By Associated Press - Wednesday, July 5, 2017

GREENWOOD, Ind. (AP) - Five more opioid addiction treatment centers will be established around Indiana under an expansion announced Wednesday as part of efforts to help people hooked on the pain-killing drugs that are linked to growth in heroin abuse.

The new sites at health care facilities in Greenwood, Fort Wayne, Terre Haute, Lafayette and Bloomington will join 14 existing centers across the state providing medication-assisted treatment to addicts. They are to be operating by the end of next June, the Indiana Family and Social Services Administration said.

FSSA Secretary Jennifer Walthall said the sites also will provide counseling and support services and will bolster the existing centers that provided treatment for some 10,000 people during 2016. The new locations were selected based on factors such as travel time for patients and counties with greater overdose rates, she said.

Indiana saw a more than 300 percent increase in the number of overdose deaths from heroin between 2010 and 2015, climbing from 54 to 239, according to state statistics. During that same period, opioid painkiller-related deaths increased nearly 20 percent, the statistics show.

Gov. Eric Holcomb attended Wednesday’s announcement at Valle Vista Health System in Greenwood, an Indianapolis suburb that will be one of the new treatment locations. Holcomb called opioid-related addictions the state’s “most challenging” crisis.

“We’re not going to be able to just arrest our way out of this problem,” the governor said. “That’s why these new centers are just so important.”

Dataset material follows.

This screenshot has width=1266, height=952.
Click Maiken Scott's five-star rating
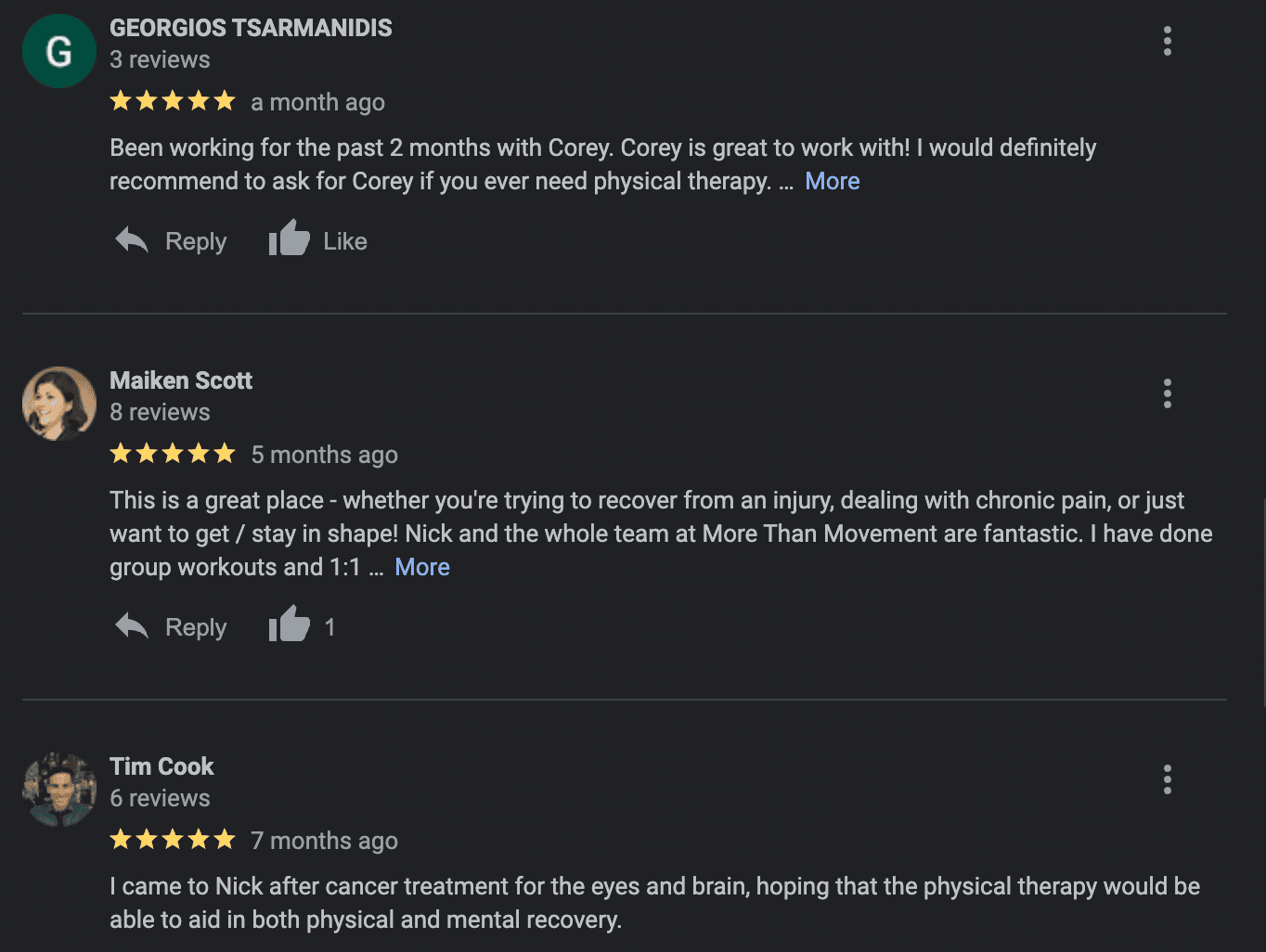[x=173, y=454]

Walthall said Indiana’s Medicaid program will start covering methadone treatments as part of opioid addiction recovery on Aug. 1. She said this “will remove a significant barrier to treatment for those seeking to improve their lives.”

FSSA didn’t immediately have an estimate for how much the additional centers and methadone treatment option will cost.

Indiana currently has opioid treatment programs in Charlestown, Evansville, Fort Wayne, Gary, Indianapolis, Lawrenceburg, Marion, Merrillville, Richmond, South Bend and Valparaiso.